Reservas obrigatórias dos bancos moçambicanos atingem máximo de 4.440 ME em 2024

Reservas obrigatórias dos bancos moçambicanos atingem máximo de 4.440 ME em 2024

As reservas obrigatórias dos bancos moçambicanos atingiram em dezembro o máximo histórico de 307.847 milhões de meticais (4.441 milhões de euros), mais 15% num ano, segundo dados do banco central.

Lusa /

De acordo com dados de relatórios estatísticos do Banco de Moçambique - que entretanto aliviou as medidas restritivas em torno destas reservas -, o volume destes depósitos obrigatórios feitos pela banca bateu recordes mensais consecutivos no último ano e meio.

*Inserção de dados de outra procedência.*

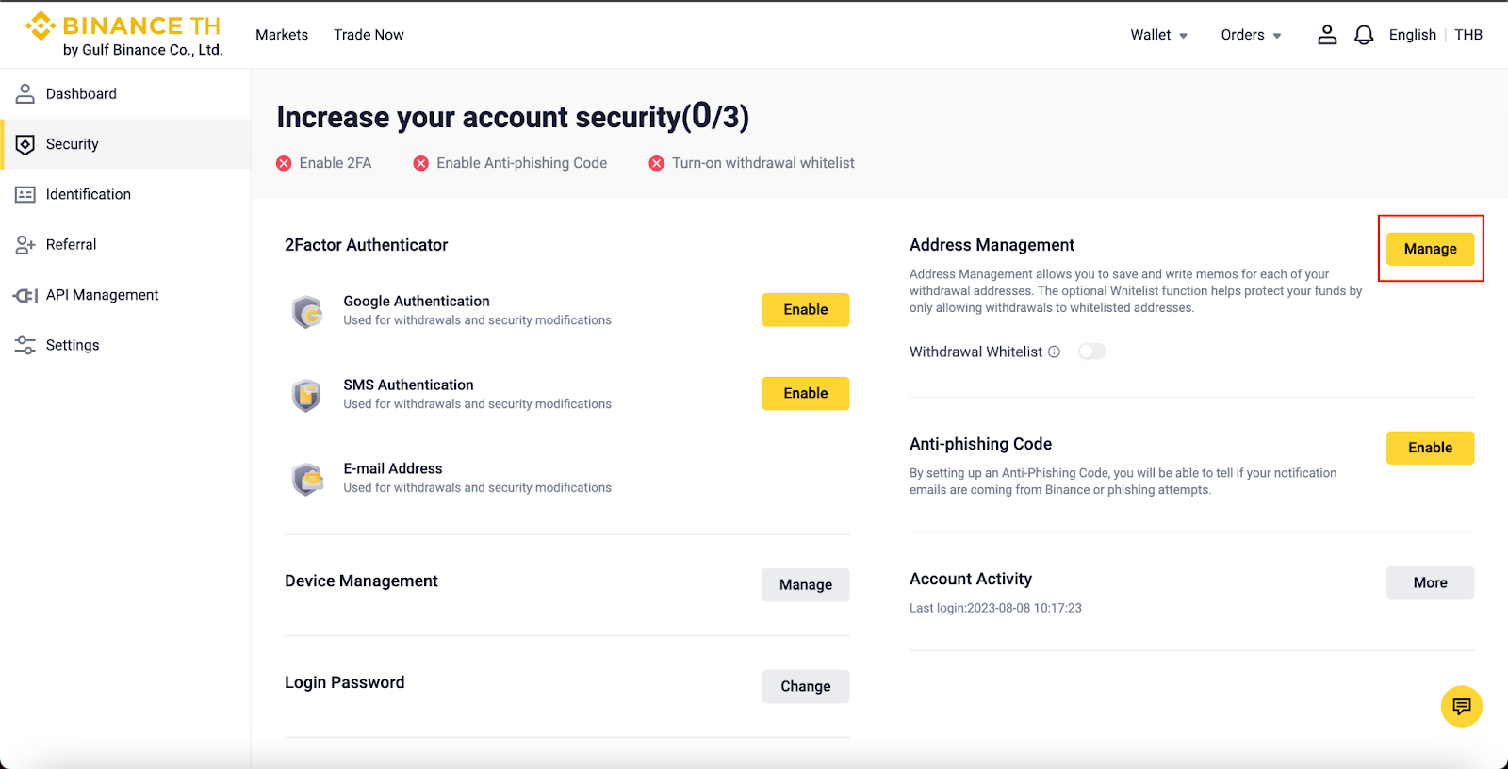Expand the Wallet dropdown
The width and height of the screenshot is (1508, 769).
pyautogui.click(x=1158, y=35)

Em setembro de 2023, essas reservas obrigatórias ascendiam a 237.092 milhões de meticais (3.420 milhões de euros) e só entre novembro e dezembro de 2024 aumentaram mais de 9%.

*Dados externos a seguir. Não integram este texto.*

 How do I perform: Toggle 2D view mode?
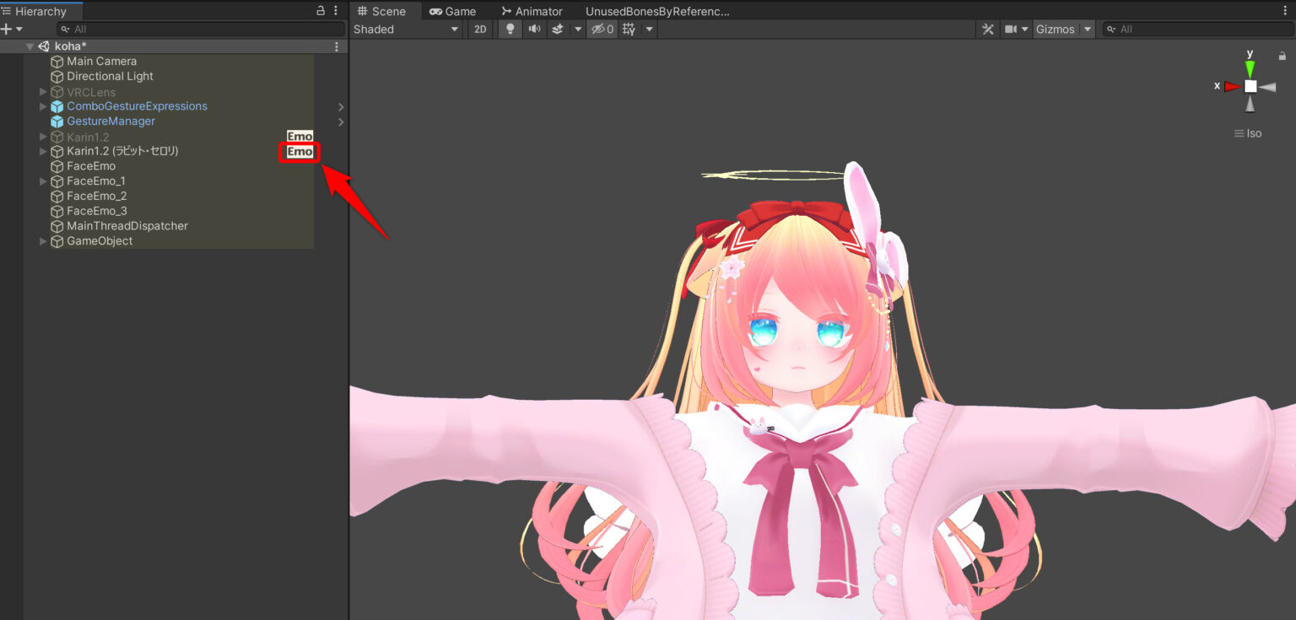click(479, 29)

As reservas obrigatórias dos bancos comerciais no banco central estavam fixadas pelo Banco de Moçambique no coeficiente de 10,5% em moeda nacional e 11% em moeda estrangeira no início de janeiro de 2023.

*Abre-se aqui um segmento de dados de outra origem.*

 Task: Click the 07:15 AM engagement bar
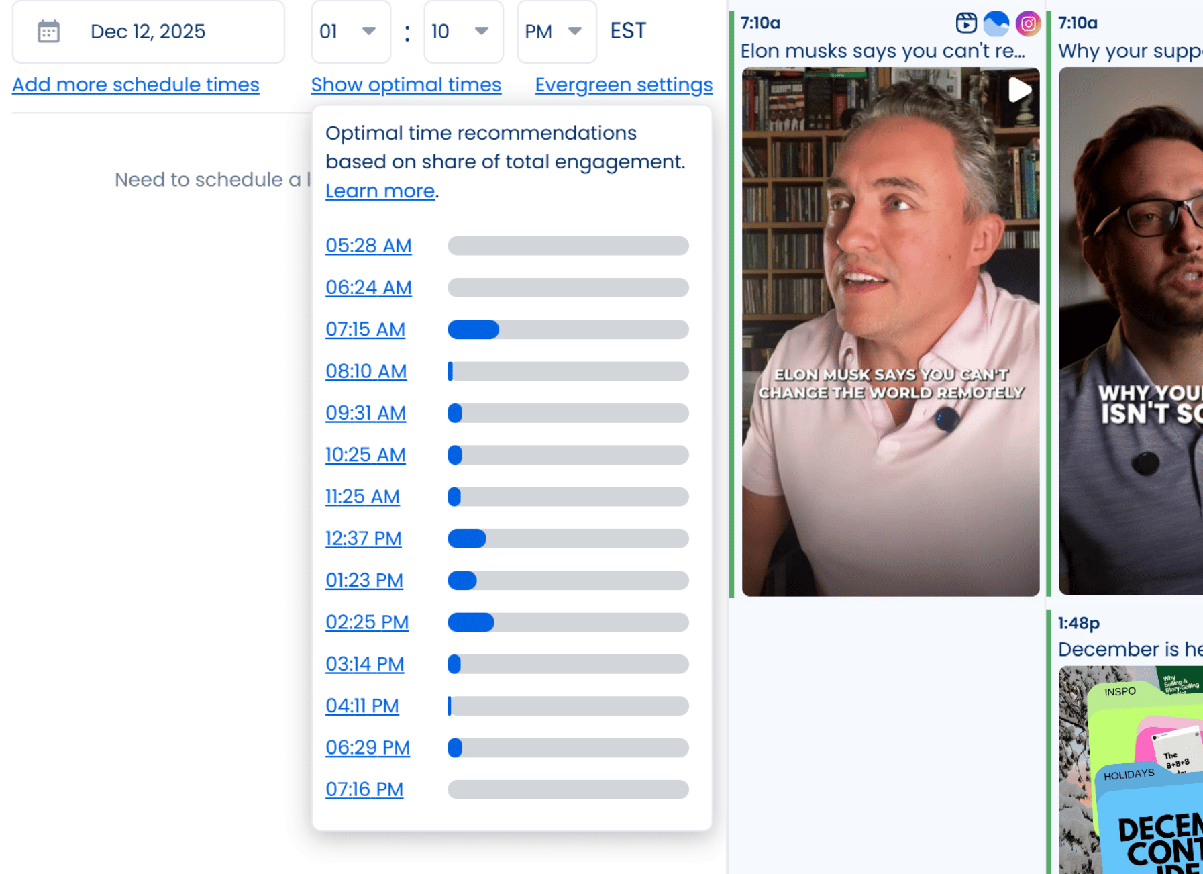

Contudo, nos primeiros seis meses de 2023, o banco central aumentou por duas vezes o coeficiente, para "absorver a liquidez excessiva no sistema bancário, com potencial de gerar uma pressão inflacionária".

O último desses aumentos aconteceu em junho de 2023, chegando então a 39% dos depósitos em moeda nacional e 39,5% no caso de moeda estrangeira a ficarem em reserva bancária.

Desde o final de dezembro de 2022, quando ascendiam a 62.144 milhões de meticais (896 milhões de euros), o volume das reservas bancárias à guarda do banco central já aumentou quase 400%.

Face à falta de divisas no mercado interno os empresários moçambicanos insistiram nos últimos meses na necessidade de o banco central aliviar os coeficientes de reservas obrigatórias em moeda estrangeira.

Essa decisão só surgiu em 27 de janeiro, quando o Comité de Política Monetária (CPMO) do Banco de Moçambique decidiu cortar nos coeficientes de reservas obrigatórias em moeda nacional, para 29%, e em moeda estrangeira, para 29,5%.

"Visando disponibilizar mais liquidez para apoiar a economia na reposição da capacidade produtiva e da oferta de bens e serviços", refere o comunicado da reunião do CPMO.